- [Assigned task] Begin at the top of the entries below and write out every line through the one containing "Viewport: 1600px width, 999px height.", excluding pictures.

- [Data supplied]

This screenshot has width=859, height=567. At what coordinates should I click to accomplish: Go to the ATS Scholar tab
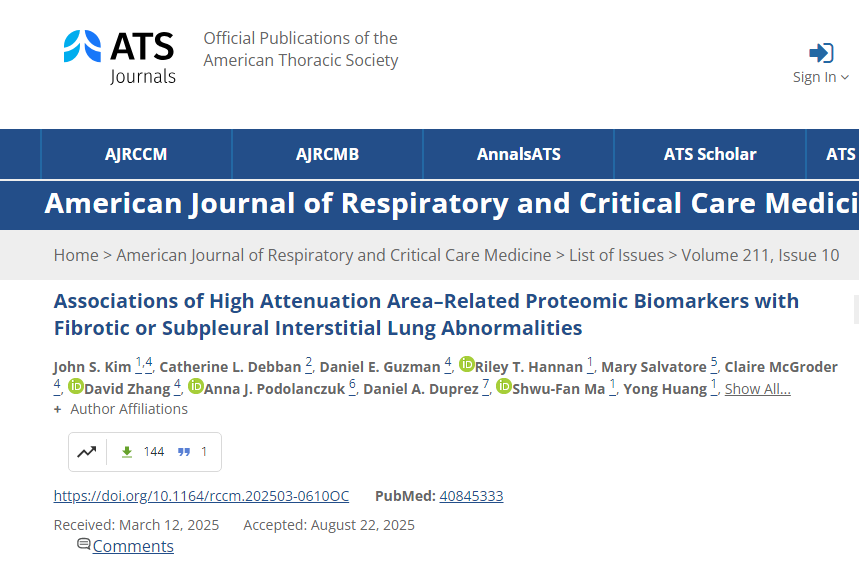[x=710, y=154]
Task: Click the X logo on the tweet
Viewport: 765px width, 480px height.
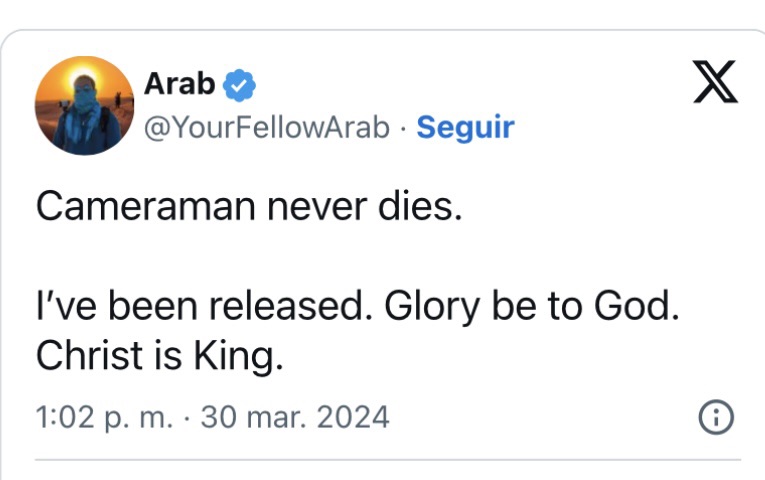Action: tap(715, 84)
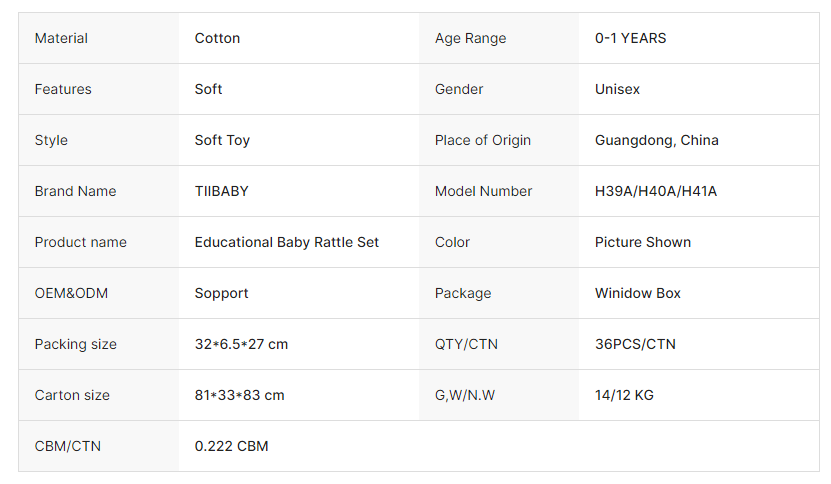Click the Material label cell
Image resolution: width=831 pixels, height=484 pixels.
tap(61, 38)
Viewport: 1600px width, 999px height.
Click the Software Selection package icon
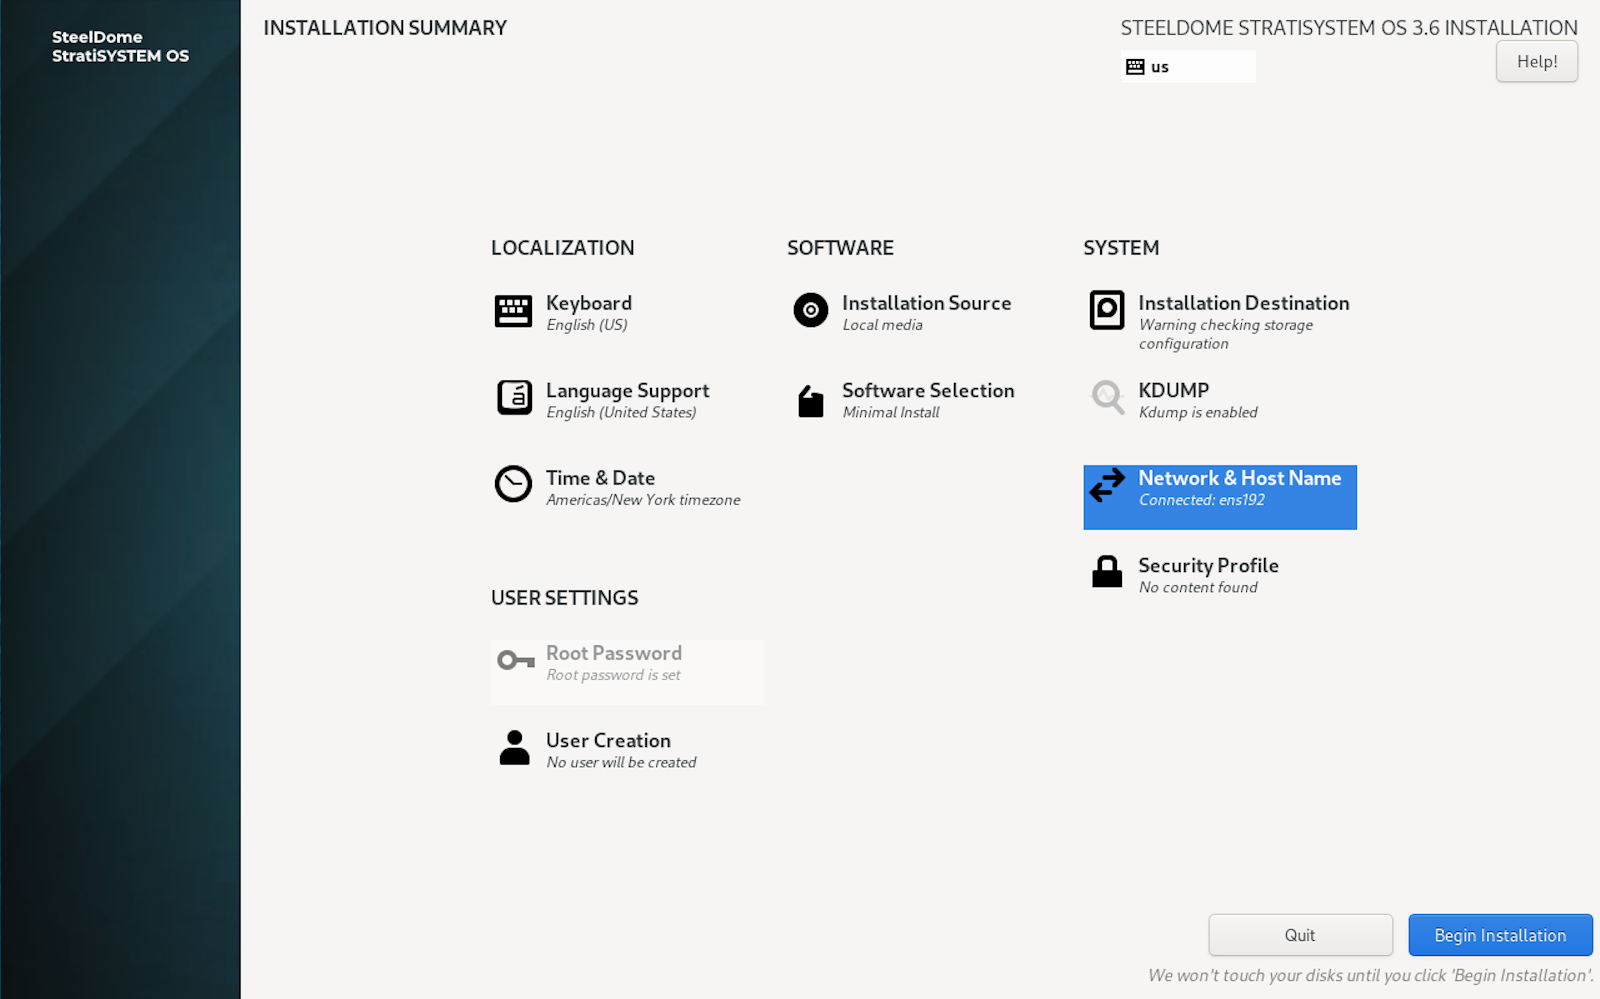(810, 401)
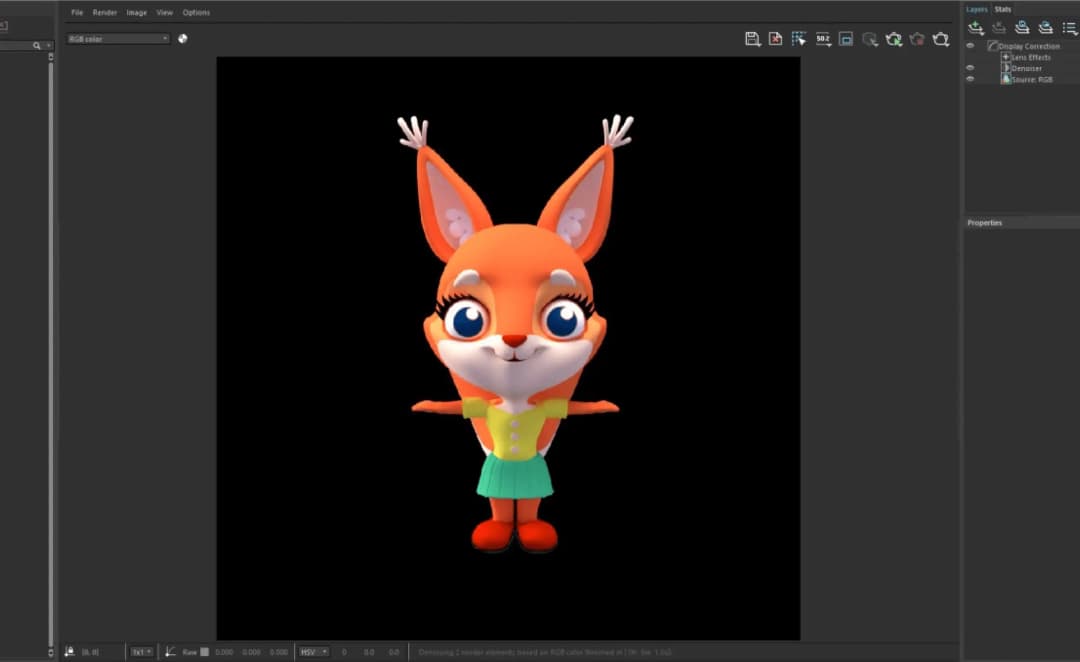Open the HSV color mode dropdown
Image resolution: width=1080 pixels, height=662 pixels.
314,652
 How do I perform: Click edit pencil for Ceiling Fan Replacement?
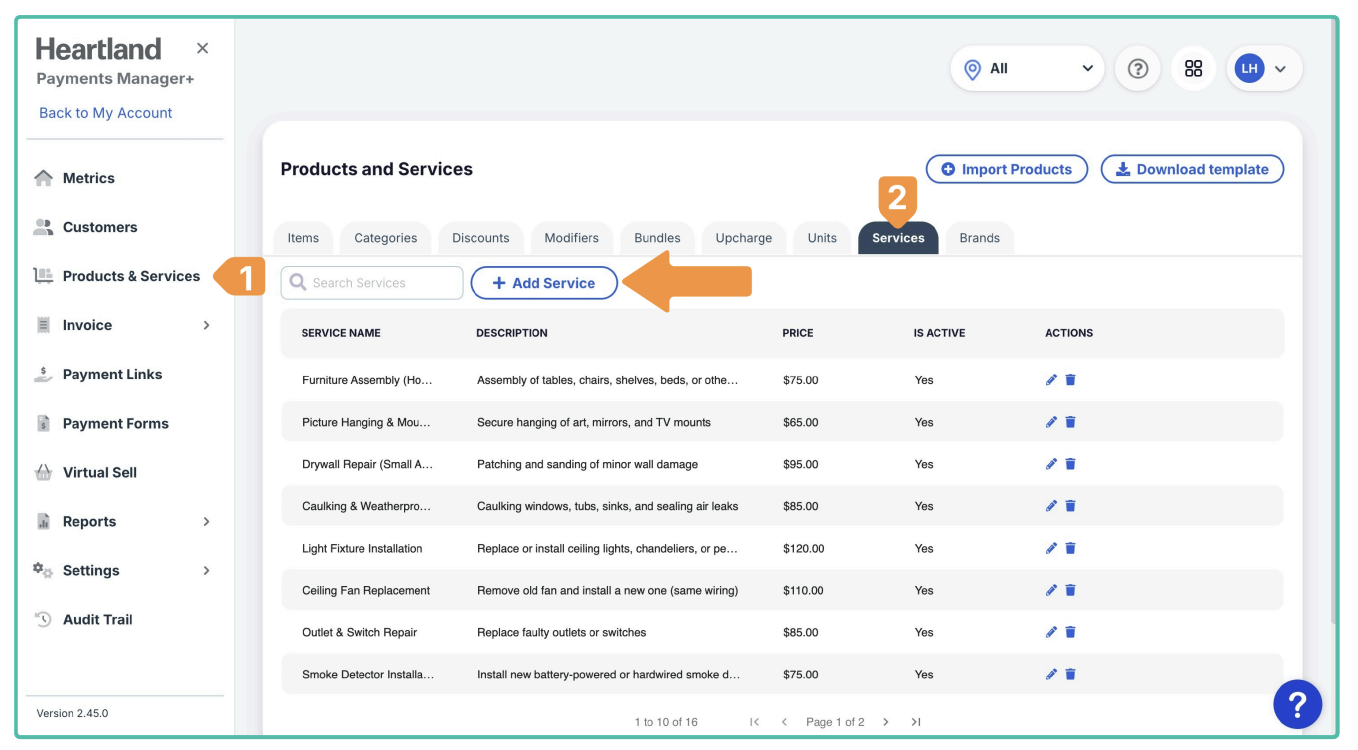pyautogui.click(x=1051, y=590)
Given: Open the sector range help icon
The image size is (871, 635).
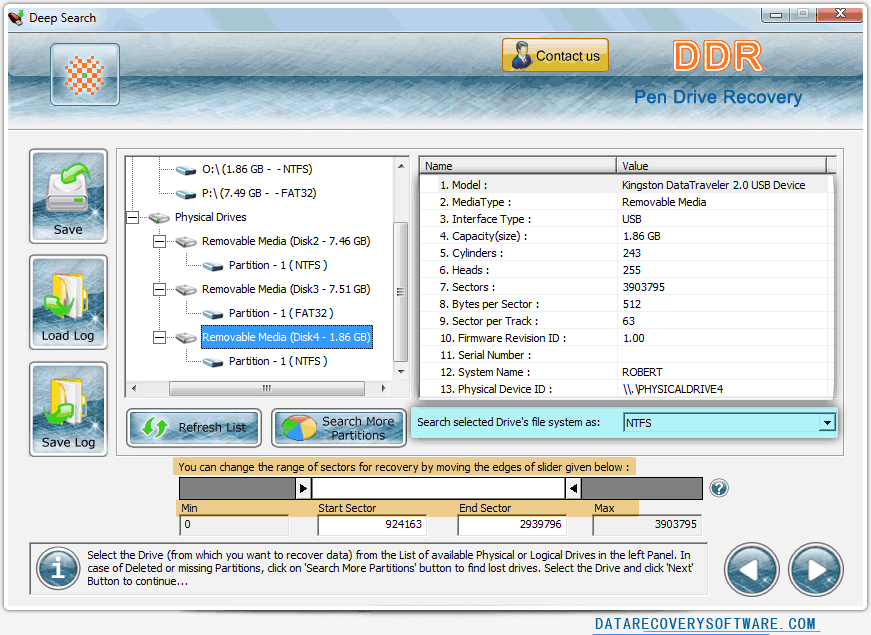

- [Response area]
This screenshot has width=859, height=567. At what coordinates should I click to accomplish: Go to the ATS Scholar tab
[x=710, y=154]
Task: Click the X logo on the tweet
Viewport: 765px width, 480px height.
Action: tap(715, 84)
Click the Material label cell
Image resolution: width=831 pixels, height=484 pixels.
tap(61, 38)
Viewport: 1600px width, 999px height.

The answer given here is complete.